In my case, thankfully, I have not needed medication or professional grief counselling. In the weeks following Karin’s death. I kept a private journal recording all my pain, questions, doubts and spiritual anguish. I have lost not merely a wife, but my best friend, a fellow-traveller, critic, encourager, soulmate. And all the philosophical and theological questions about suffering, evil and death which have haunted me all through my life have returned with a fresh existential intensity. Wrestling with these has been for me a kind of self-therapy.

Of course, tears blind us. Our cognitive capacities are clouded by pain and disorientation. But they can also embolden us to question so much of the conventional wisdom of our churches and cultures. Karin and I have always been irritated by the popular theological clichés regarding suffering and death: “God is in control”, “God took him/her”, “God has a purpose in this”, and so on. They smack of Marx called “false consciousness’ and Sartre “bad faith.”

Karin used to point out that so many Western books on suffering addressed the question “Why me?” posed by normally comfortable people whose lives are suddenly blighted by disease, accident or failure. But what of the vast majority of humankind, in history as well as in many parts of the world today, whose all-too-brief lives from the cradle to the grave fall so far short of the flourishing that the Creator intends for them- and often through no fault of their own? Traditional theodicies and rationalist apologetics seem so painfully glib and irrelevant.

Many Christians invoke Job in situations like this, while missing the point of the story entirely. I am bemused by references to the “patience of Job”, when a cursory reading of the book reveals a man who was anything but patient! He vigorously protests his innocence, and hurls his questions, longings and accusations of unfairness at the gates of heaven. Can this God be trusted? That is the basic question in such times. Job lives in the tension between faith and experience, shuffling back and forth but never settling for an easy resolution. This is the tradition of biblical lament. And I believe that the “problem” of suffering and evil can ultimately only be approached through honest lament and compassionate action; not by theological reasoning.

I have often been haunted by the thought that while our faith can be verified eschatologically, it can never be falsified. If we are all deluded, we will never know it. And there won’t be any answers to the big questions humanity has been asking throughout its history.

I am in the paradoxical situation of remaining utterly convinced of the bodily resurrection of Jesus of Nazareth (for I can find no other explanation for the origins of the Christian movement); and yet struggling to make sense of how the billions of people throughout history will one day be resurrected into the new creation that has dawned in Jesus’ resurrection. Clearly bodily resurrection implies a social, collective event; for our bodies are the means by which we interact and communicate with others. And the Scriptures take for granted that we shall recognize not only our loved ones but also those who have gone before us. But how does such recognition happen, given that every part of our bodies has evolved to meet the conditions of biological life on this earth?

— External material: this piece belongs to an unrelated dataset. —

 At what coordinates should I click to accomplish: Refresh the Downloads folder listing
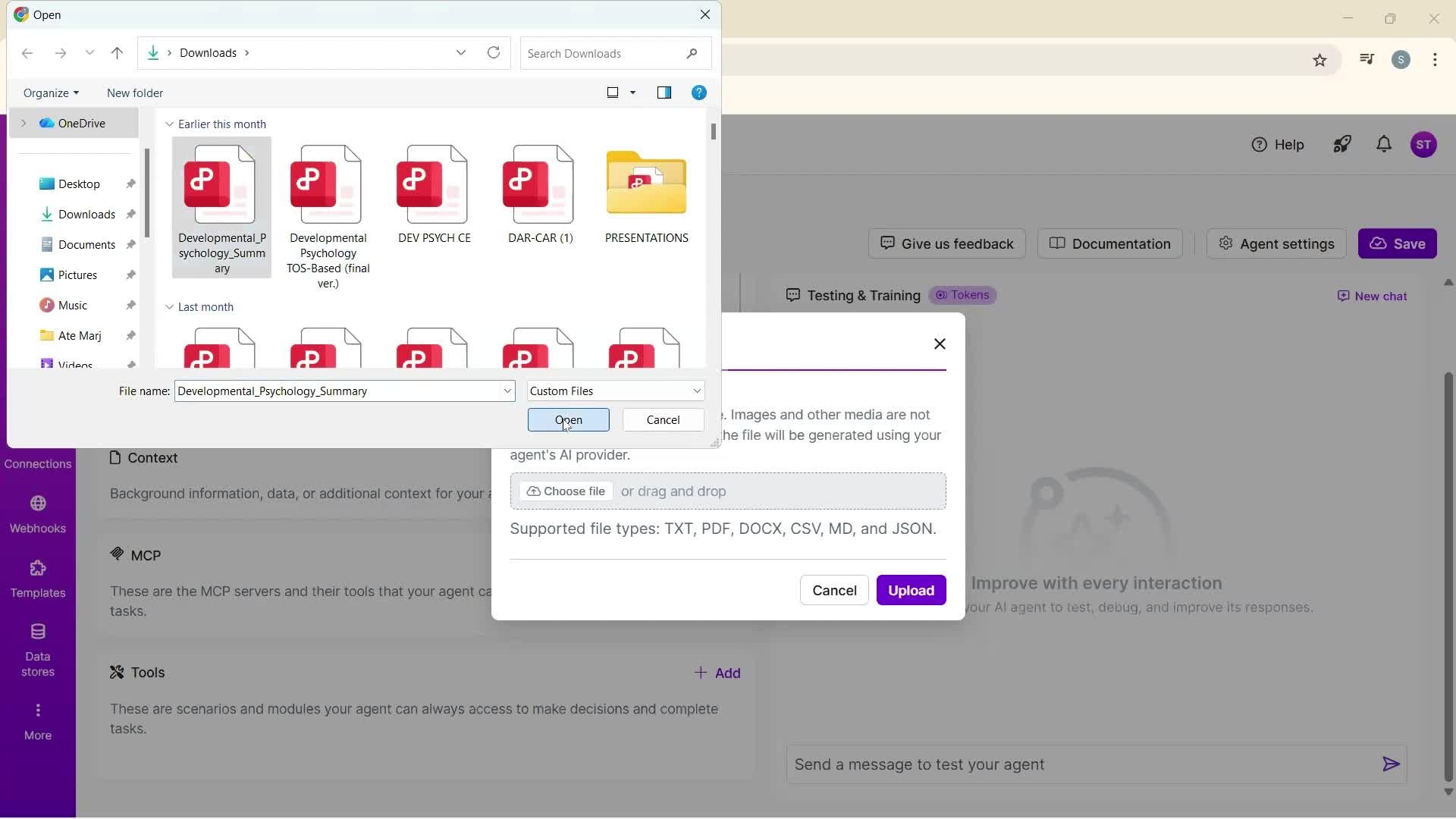click(494, 53)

How did Peter recognize Moses and Elijah on the Mount of Transfiguration? What aspect of our embodied human nature has Christ taken into the godhead for eternity? Is it only our memories, characters and relationships that we take from this life into the next?

I have long been dissatisfied with the standard models of how mind and body interact (dualism, dual-aspect monism, non-reductionist physicalism, etc.). On this and other matters I am content to be agnostic. But when in grief, we cannot but cry out for some assurance from a good and loving God that our loved ones have not passed into oblivion but are with him, in whatever form.

The typical response of my theologian friends has been either “We have never thought of that before” or “You are asking questions we are also struggling with and for which we have no answers.” At least nobody has suggested that my questions are foolish or stemming from hubris. I know that much of theology ultimately fades into deep mystery. Christian maturity is about living with our questions, practising faithfulness to Christ even as we weep, struggle and yearn for that new world.